┌─ SOURCE INFORMATION

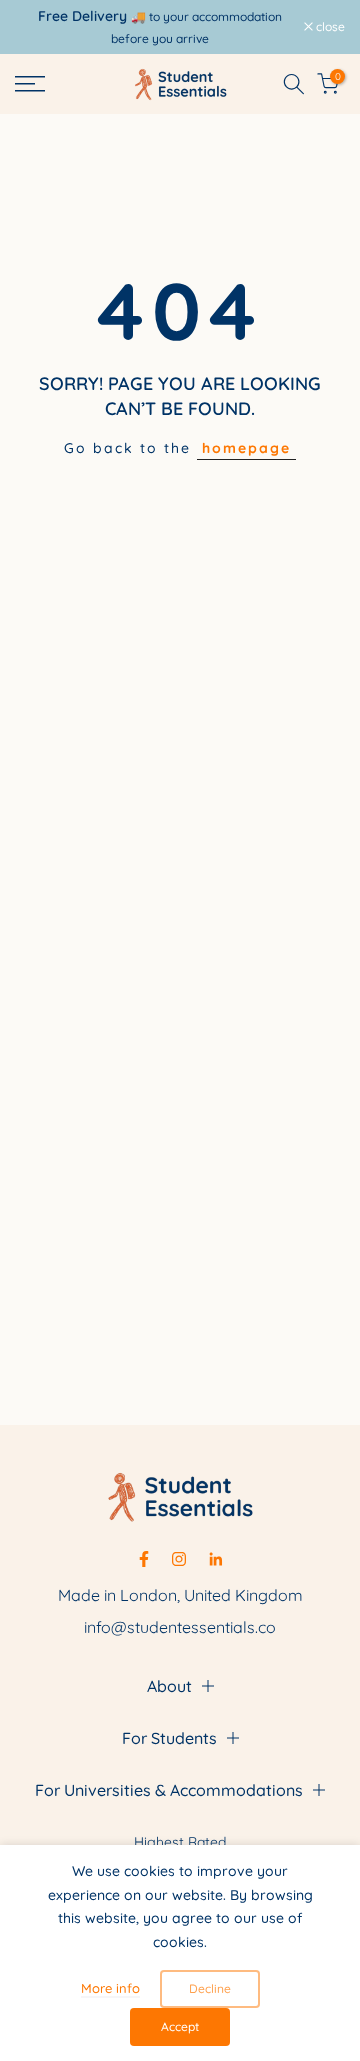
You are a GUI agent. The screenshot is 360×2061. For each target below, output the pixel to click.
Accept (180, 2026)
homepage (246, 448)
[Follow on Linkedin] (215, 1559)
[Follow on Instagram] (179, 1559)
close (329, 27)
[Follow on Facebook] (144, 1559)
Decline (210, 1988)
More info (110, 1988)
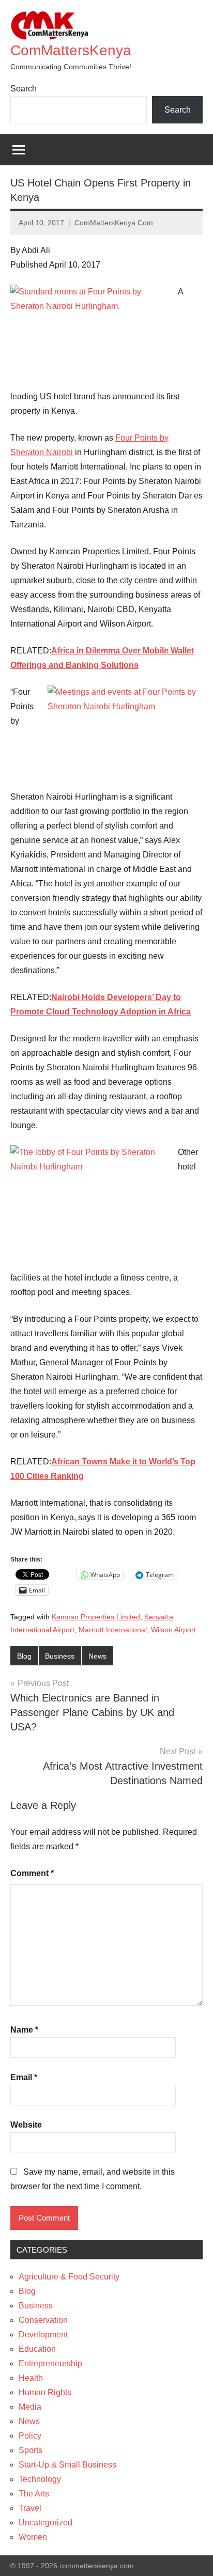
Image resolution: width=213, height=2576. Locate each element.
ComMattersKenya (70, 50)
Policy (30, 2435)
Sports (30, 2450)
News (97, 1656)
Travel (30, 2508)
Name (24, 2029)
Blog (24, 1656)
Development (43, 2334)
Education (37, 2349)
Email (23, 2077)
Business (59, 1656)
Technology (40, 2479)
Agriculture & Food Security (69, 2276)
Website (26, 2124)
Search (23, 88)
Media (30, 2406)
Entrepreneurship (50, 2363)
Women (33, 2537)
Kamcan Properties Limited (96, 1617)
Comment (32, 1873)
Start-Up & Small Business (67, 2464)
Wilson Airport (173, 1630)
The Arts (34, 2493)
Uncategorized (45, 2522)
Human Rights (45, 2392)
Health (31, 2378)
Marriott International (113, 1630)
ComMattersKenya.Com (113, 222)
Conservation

└─

A count is needed of the lines above that hold the word "each"; give that count and no other text.

* [ANSWER TO THIS PROBLEM] 2